Laboratory and home based monıtorıng of blood glucose

Blood glucose testing

Venous plasma or serum has the advantage over whole blood of providing values for glucose that are independent of hematocrit and reflect levels in the interstitial spaces.  For these reasons and because plasma and serum lend themselves to automated analytic procedures ­they are used in most laboratories. The glucose con­centration is 10-15 % higher in plasma or serum than in whole blood because structural components of blood cells are absent. Whole blood glucose determi­nations are seldom used in clinical laboratories but have been used by diabetic patients during self-moni­toring of capillary blood glucose, a technique widely accepted and recommended now the management of diabetes mellitus. Recently, however, many new reflectance meters have been     modified to directly record serum glucose rather than to calculate whole blood glucose concentrations.

Venous blood samples

The laboratory methods regularly used for deter­mining plasma glucose utilize enzymatic methods (such as
glucose oxidase or hexokinase), colorimetric methods (such as a toluidine), or automated methods. The automated methods utilize reduction of copper or iron compounds by reducing sugars in dialyzed serum. They are convenient but are not specific for glucose, since they react with other reducing sub­stances (which are elevated in azotemia or with high ascorbic acid intake). Samples should be collected in tubes containing sodium fluoride, which prevents glycolysis in the blood sample that would artifactually lower the mea­sured glucose level. If such tubes are not available, samples must be centrifuged within 30 minutes of collection and the plasma or serum stored at 4 °C.



Capillary blood samples

Several strip (glucose oxidase) based methods for use with portable, battery operated reflectance meters that give a digital readout are now available. First-generation reflectance meters required exact timing by the operator as well as careful removal of all traces of blood from the strip prior to reading of the colour. Second-generation devices have eliminated these two potential sources of technical error by providing automatic timing and allowing quantitation without removal of the blood. The tim­ing required for glucose measurements by these meters varies from 12 sec­onds to 45 seconds and as little as 2-5 mL of blood are needed for analysis by most meters. To monitor their own blood glu­cose levels, patients must prick their fingers with a 21-gauge lancet, a procedure that can be facilitated by a small plastic trigger device. Third-generation devices are presently in the de­velopmental stage and represent a noninvasive method relying on infrared absorption spectra, which allow quantitation of glycemia flowing through capil­lary beds of the finger or earlobe. Present pilot mod­els are relatively large and expensive, but they appear to be accurate and have the great advantage of elimi­nating painful pricks to the fingers (8,9).

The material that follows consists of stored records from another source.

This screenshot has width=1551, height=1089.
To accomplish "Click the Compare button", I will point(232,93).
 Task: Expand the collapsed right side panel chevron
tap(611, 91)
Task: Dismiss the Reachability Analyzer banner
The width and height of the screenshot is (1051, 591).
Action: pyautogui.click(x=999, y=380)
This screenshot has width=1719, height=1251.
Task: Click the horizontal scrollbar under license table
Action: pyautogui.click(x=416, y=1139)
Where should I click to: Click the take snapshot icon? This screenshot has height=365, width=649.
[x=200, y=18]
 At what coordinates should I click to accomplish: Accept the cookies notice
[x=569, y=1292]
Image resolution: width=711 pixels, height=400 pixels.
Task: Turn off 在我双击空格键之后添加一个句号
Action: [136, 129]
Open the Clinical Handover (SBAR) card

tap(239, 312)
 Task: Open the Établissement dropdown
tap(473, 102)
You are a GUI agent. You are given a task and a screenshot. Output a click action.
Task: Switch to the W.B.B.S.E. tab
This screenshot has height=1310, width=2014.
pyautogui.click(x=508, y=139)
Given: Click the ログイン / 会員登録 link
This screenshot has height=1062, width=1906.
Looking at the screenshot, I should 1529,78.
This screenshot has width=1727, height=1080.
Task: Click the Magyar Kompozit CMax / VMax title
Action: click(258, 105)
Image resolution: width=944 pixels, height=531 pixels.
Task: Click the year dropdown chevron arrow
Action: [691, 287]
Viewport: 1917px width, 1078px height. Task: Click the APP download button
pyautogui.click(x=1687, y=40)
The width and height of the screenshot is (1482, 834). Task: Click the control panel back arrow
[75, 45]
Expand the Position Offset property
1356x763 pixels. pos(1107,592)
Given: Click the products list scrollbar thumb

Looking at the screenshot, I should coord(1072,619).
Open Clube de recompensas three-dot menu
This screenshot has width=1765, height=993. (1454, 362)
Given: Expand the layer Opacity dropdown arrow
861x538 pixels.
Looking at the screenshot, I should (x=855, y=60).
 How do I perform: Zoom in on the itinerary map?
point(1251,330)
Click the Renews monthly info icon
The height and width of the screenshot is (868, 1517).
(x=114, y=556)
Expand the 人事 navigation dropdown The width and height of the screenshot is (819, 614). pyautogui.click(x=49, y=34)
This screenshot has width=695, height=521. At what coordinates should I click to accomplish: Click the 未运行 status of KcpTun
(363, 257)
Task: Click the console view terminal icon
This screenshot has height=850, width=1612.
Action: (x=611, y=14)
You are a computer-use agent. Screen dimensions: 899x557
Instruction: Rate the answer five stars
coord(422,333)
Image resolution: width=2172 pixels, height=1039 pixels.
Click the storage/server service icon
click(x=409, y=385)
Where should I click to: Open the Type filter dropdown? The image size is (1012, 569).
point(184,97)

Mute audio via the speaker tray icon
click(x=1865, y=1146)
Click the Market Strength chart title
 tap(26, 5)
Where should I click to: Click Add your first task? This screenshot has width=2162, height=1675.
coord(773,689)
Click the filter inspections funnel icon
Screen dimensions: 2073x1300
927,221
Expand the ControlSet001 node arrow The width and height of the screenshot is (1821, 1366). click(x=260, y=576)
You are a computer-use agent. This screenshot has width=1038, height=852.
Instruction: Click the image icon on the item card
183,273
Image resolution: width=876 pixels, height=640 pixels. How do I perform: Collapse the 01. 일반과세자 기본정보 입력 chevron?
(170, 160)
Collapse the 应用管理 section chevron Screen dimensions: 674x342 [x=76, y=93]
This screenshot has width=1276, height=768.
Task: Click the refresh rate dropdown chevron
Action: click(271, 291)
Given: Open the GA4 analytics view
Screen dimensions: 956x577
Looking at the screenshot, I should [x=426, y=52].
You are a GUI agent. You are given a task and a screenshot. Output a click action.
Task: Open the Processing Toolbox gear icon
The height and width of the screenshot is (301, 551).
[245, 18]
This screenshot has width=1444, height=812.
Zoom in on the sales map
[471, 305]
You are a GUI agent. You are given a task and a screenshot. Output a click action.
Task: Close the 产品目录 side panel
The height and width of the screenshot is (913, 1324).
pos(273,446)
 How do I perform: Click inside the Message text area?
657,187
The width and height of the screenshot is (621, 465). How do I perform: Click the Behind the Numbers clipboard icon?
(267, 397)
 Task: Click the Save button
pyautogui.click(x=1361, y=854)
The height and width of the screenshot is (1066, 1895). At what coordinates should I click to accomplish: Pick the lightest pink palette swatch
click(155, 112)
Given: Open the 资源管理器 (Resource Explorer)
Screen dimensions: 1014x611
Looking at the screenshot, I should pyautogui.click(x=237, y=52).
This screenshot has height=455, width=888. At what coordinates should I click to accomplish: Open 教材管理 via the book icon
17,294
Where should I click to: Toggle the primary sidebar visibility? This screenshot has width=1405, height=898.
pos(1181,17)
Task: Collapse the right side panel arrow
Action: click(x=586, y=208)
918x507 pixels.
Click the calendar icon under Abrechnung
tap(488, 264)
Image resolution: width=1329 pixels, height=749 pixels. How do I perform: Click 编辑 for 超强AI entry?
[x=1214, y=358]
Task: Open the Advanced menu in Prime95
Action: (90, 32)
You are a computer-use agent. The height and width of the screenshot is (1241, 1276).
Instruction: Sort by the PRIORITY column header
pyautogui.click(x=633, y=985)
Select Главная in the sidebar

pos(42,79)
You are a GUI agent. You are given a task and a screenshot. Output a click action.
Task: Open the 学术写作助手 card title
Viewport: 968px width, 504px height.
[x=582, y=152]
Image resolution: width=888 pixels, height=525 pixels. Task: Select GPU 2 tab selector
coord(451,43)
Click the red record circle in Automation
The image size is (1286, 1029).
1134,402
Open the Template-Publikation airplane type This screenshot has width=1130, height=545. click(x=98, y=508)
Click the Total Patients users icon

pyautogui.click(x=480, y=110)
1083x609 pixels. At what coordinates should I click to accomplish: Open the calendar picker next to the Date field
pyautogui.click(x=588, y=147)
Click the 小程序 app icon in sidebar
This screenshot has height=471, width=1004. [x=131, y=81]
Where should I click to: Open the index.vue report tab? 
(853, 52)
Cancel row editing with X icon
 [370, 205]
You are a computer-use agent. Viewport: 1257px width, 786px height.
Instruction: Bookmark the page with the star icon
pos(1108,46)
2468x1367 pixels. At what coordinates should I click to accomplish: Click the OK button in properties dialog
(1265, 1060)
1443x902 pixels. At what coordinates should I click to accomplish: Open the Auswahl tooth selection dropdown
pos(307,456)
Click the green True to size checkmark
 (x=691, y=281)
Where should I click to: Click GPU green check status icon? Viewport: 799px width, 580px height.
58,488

Testing for Ketonuria / Ketonemia

Commercial products are available to test for the presence of ketones in the urine. Most strips utilize a nitroprusside re­action that measures only acetone and acetoacetate. Although these tests do not detect b-hydroxybutyric acid, which lacks a ketone group, the semi quantitative estimation of the other ketone bodies is nonethe­less usually adequate for clinical assessment of ketonuria. Other conditions besides diabetic ketoacidosis may cause ketone bodies to appear in the urine; these in­clude starvation, high-fat diets, alcoholic ketoacido­sis, fever, and other conditions in which metabolic re­quirements are increased. Serum ketone measurements, using strip-based technology has also now become available.

Glycosylated hemoglobin

Glycohemoglobin (GHb) is produced by a ke­to-amine reaction between glucose and the amino ter­minal amino acid of both beta chains of the hemoglo­bin molecule. The major form of glycohemoglobin (Hb A1C), which normally comprises only 4-6% of total hemoglobin, is abnormally elevated in diabetics. The glycosylation of hemoglobin is dependent on the concentration of blood glucose. The reaction is not reversible, so that the half-life of glycosylated he­moglobin relates to the life span of red cells (which normally circulate for up to 120 days). Glyco­hemoglobin generally reflects the state of glycemia over the preceding 8-12 weeks, thereby providing a method of assessing chronic diabetic control (10).